A ball is battled straight up and returns to the level of the batter after 6.5s determine how high the ball went
it is at the peak at 6.5/2 seconds...
and the velocity at the top is zero..
so consider it going down...
hf=hi+vi*t-1/2 g t^2
0=hi+0*t-1/2 g t^2
you know g, solve for hi
To determine how high the ball went, we need to understand the motion of the ball and use some basic physics equations.
When the ball is thrown straight up, it follows a vertical path, experiencing only the force of gravity pulling it downwards. The ball reaches its maximum height when its vertical velocity becomes zero.
We can use the following equation to determine the height:
h = (v^2) / (2g)
Where:
h = height
v = initial vertical velocity
g = acceleration due to gravity
In this case, since the ball returns to the level of the batter after 6.5 seconds, we know that it took a total of 6.5 seconds to complete the entire flight, going up and coming back down.

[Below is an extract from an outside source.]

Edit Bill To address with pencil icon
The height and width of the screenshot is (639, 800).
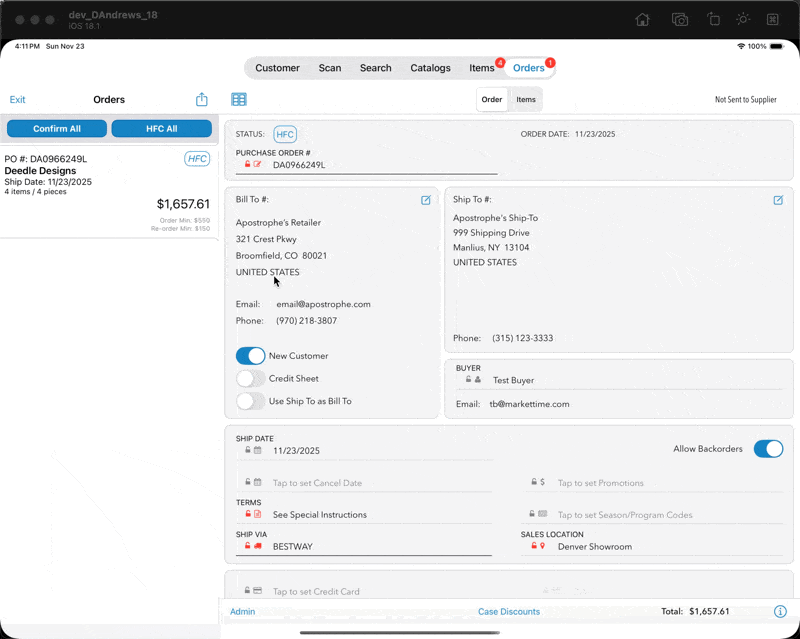coord(426,200)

The time taken to reach maximum height is half of the total time, as the time taken to rise is equal to the time taken to fall. So, the time to reach maximum height is 6.5/2 = 3.25 seconds.

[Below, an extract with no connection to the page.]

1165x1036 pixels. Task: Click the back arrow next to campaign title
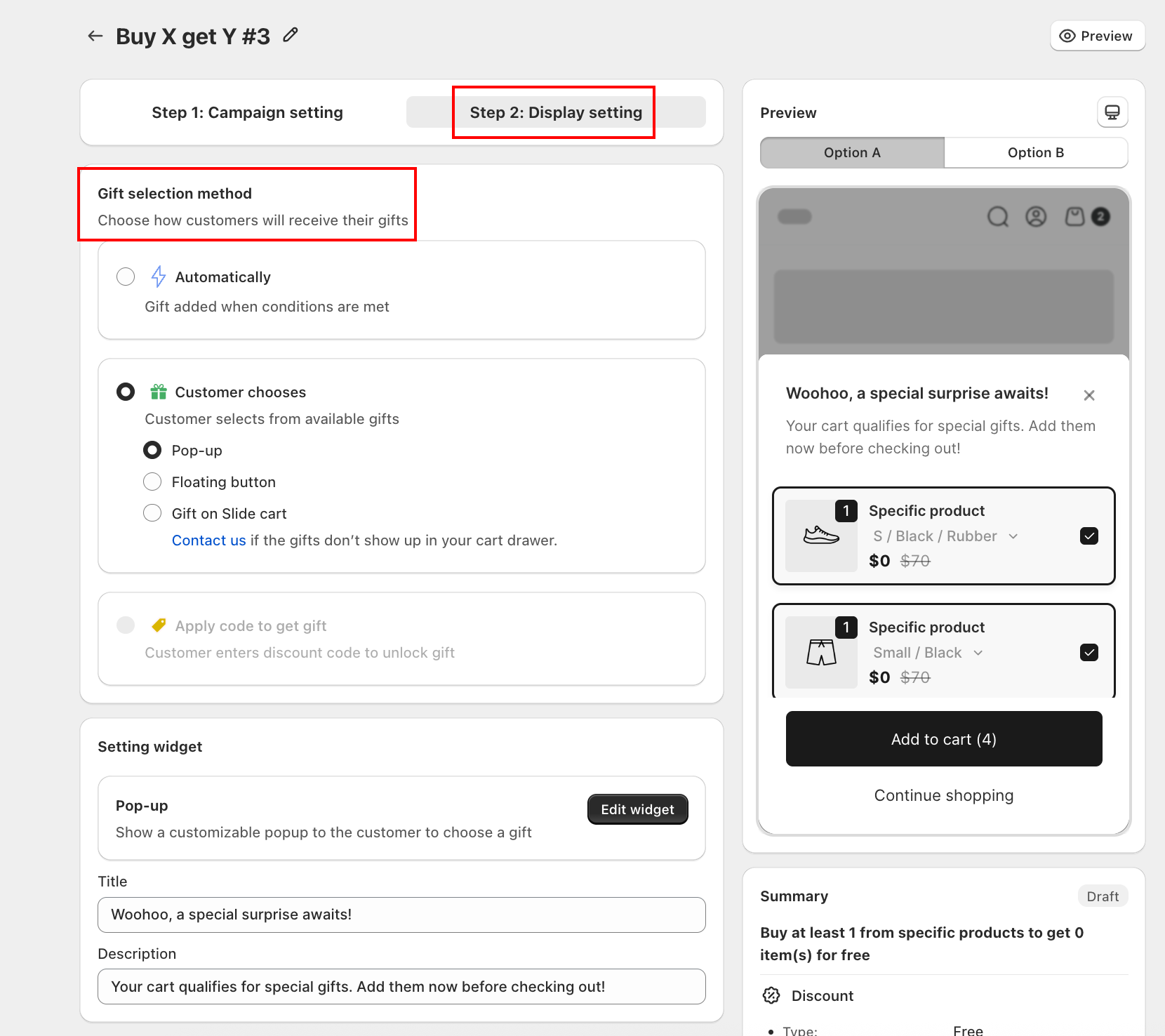tap(95, 36)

Now, we need to find the initial vertical velocity (v). At the maximum height, the vertical velocity is zero. We can use the equation:
v = u + gt
Where:
v = final vertical velocity (zero at maximum height)

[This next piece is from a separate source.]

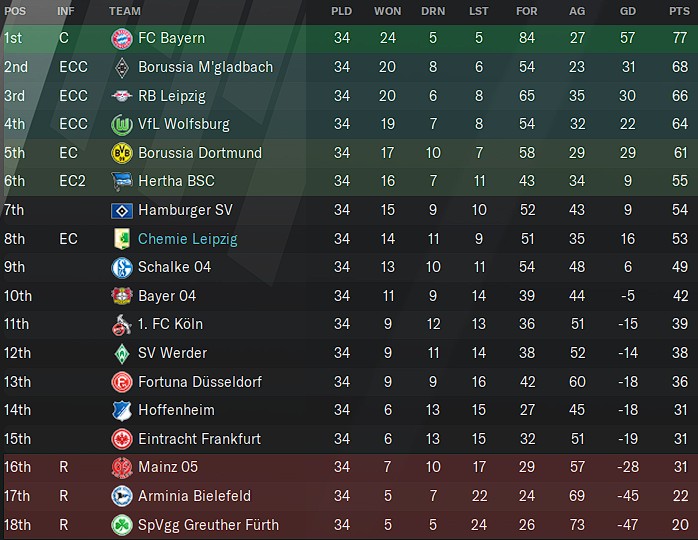The height and width of the screenshot is (540, 698).
Task: Select the 1. FC Köln team name
Action: pos(170,324)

u = initial vertical velocity
g = acceleration due to gravity
t = time taken to reach maximum height (3.25 seconds)
Rearranging the equation:
u = -gt
Substituting the values:
u = -(9.8 m/s^2) * (3.25 s)
u = -31.85 m/s
Now, we have the initial vertical velocity (u). We can substitute this value into the equation for height:
h = (v^2) / (2g)
h = (0^2) / (2 * -9.8 m/s^2)
h = 0 m
Therefore, the ball did not reach any height. It returned to the level of the batter without going higher.